В это самое время выходит на арену Православный богослов анти-папист и говорит: «Неправда! Писание в себе самом содержит как внутренние, так и внешние признаки своей божественности; писание — норма истины, мерило всякого предания, а не наоборот; писание дано всему Христианству, чтоб его читали все; оно полно и дополнений не требует, ибо чего в нем нет буквально, то из него же извлекается правильным умозаключением; наконец, во всем, что нужно для спасения, оно ясно и вполне вразумительно для добросовестно испытующего разума каждого». — «Превосходно!» договаривает Протестант, «именно так: Библия, как объект; личный, добросовестно испытующий разум, как субъект, и больше ничего!».

Другой вопрос: чем оправдывается человек, одною верою или верою с придачею к ней дел удовлетворения? Так ставится вопрос в Латино-Протестантском мире, и Православная школа повторяет его, не замечая, что самое возникновение такого вопроса указываете на смешение веры с безотчетным знанием, а дела в смысле проявления веры с делом в смысле проявления, перешедшего в область осязаемых и видимых фактов. Начинается новый диспут.

☆ ☆ ☆ ☆

## ФОРМУЛИРОВКА ЗАДАНИЯ
Определите, согласуется ли с цитируемым текстом каждое утверждение: 1. Православный богослов считает, что писание нуждается в дополнениях. 2. Вопрос о том, чем оправдывается человек, ставится в Латино-Протестантском мире. 3. Протестант не соглашается со словами православного богослова. Ответьте «да» или «нет» и приведите точные решающие слова текста. Записи для работы с цитируемым текстом не понадобятся.

## ПРЕДОСТАВЛЕННЫЕ ЗАПИСИ
☆ ☆ ☆ ☆

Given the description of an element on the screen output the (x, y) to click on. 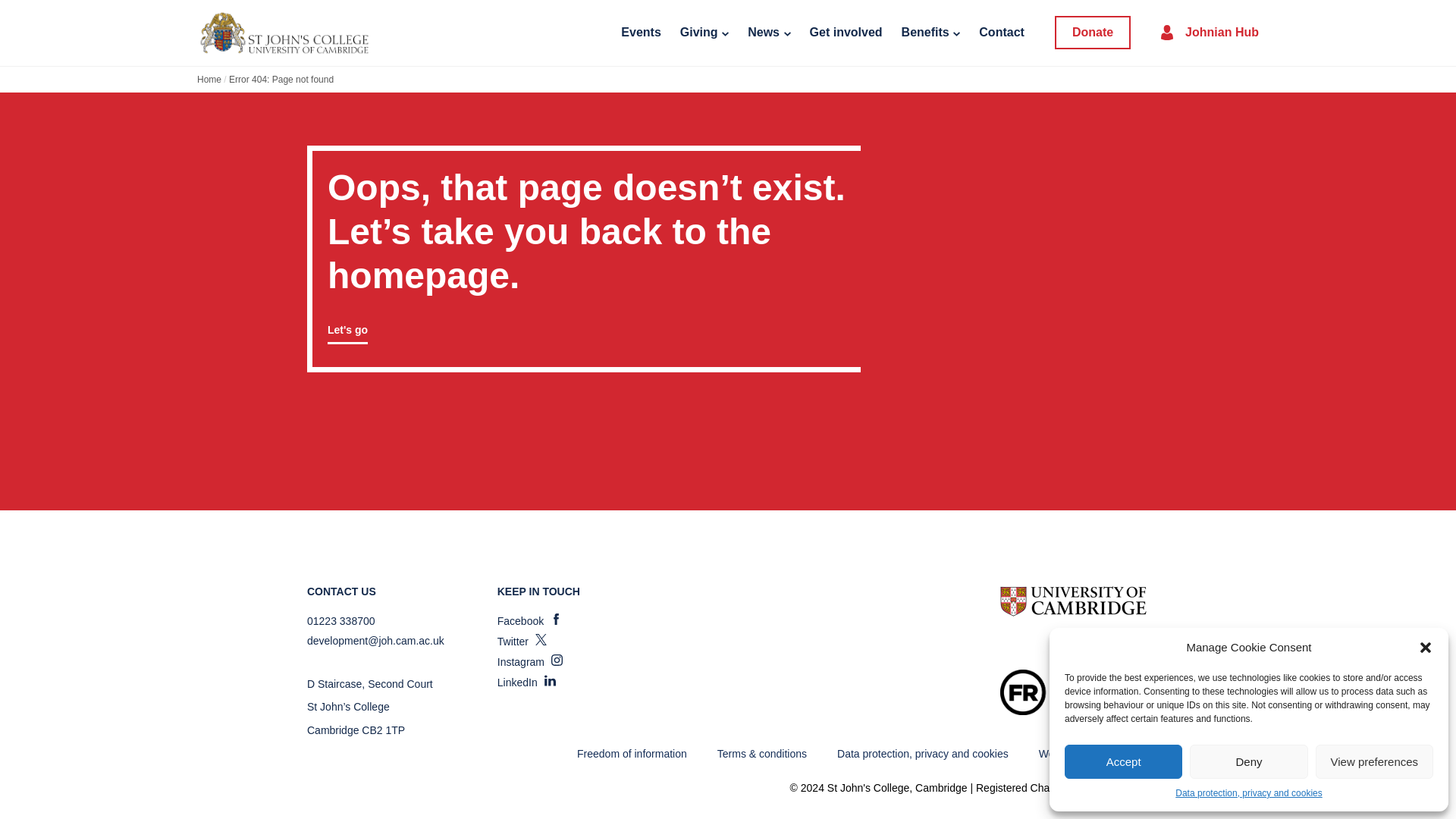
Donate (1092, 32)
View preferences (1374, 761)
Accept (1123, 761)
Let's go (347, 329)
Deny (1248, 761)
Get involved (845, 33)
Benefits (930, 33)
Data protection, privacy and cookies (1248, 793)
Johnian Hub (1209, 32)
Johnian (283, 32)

☆ ☆ ☆ ☆

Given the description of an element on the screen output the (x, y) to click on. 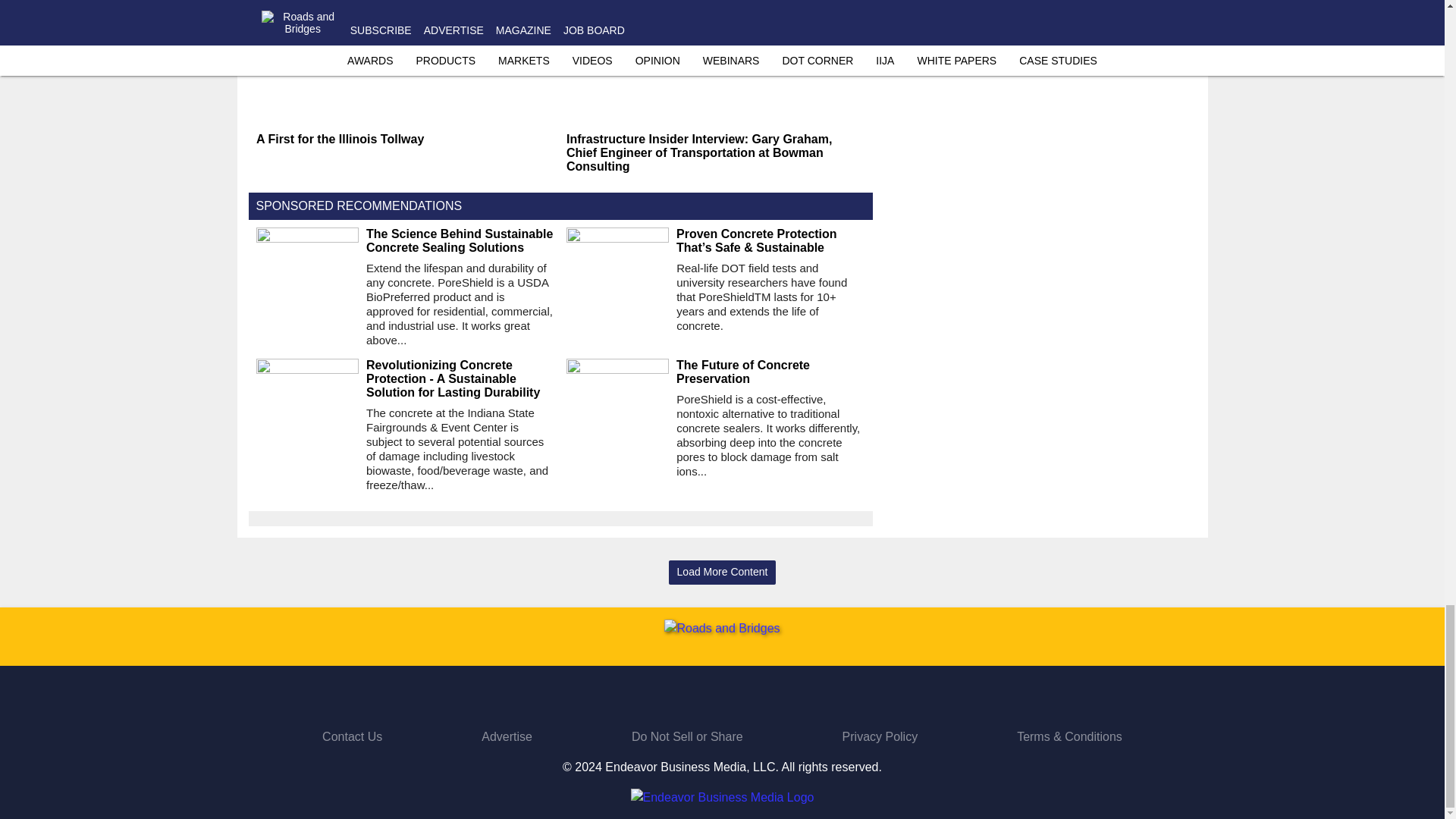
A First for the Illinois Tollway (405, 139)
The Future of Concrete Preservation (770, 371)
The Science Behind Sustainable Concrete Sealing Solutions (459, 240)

☆ ☆ ☆ ☆

## РЕШЕНИЕ УПРАЖНЕНИЯ
1. Нет: «оно полно и дополнений не требует».
2. Да: «Так ставится вопрос в Латино-Протестантском мире».
3. Нет: «„Превосходно!“ договаривает Протестант, „именно так“».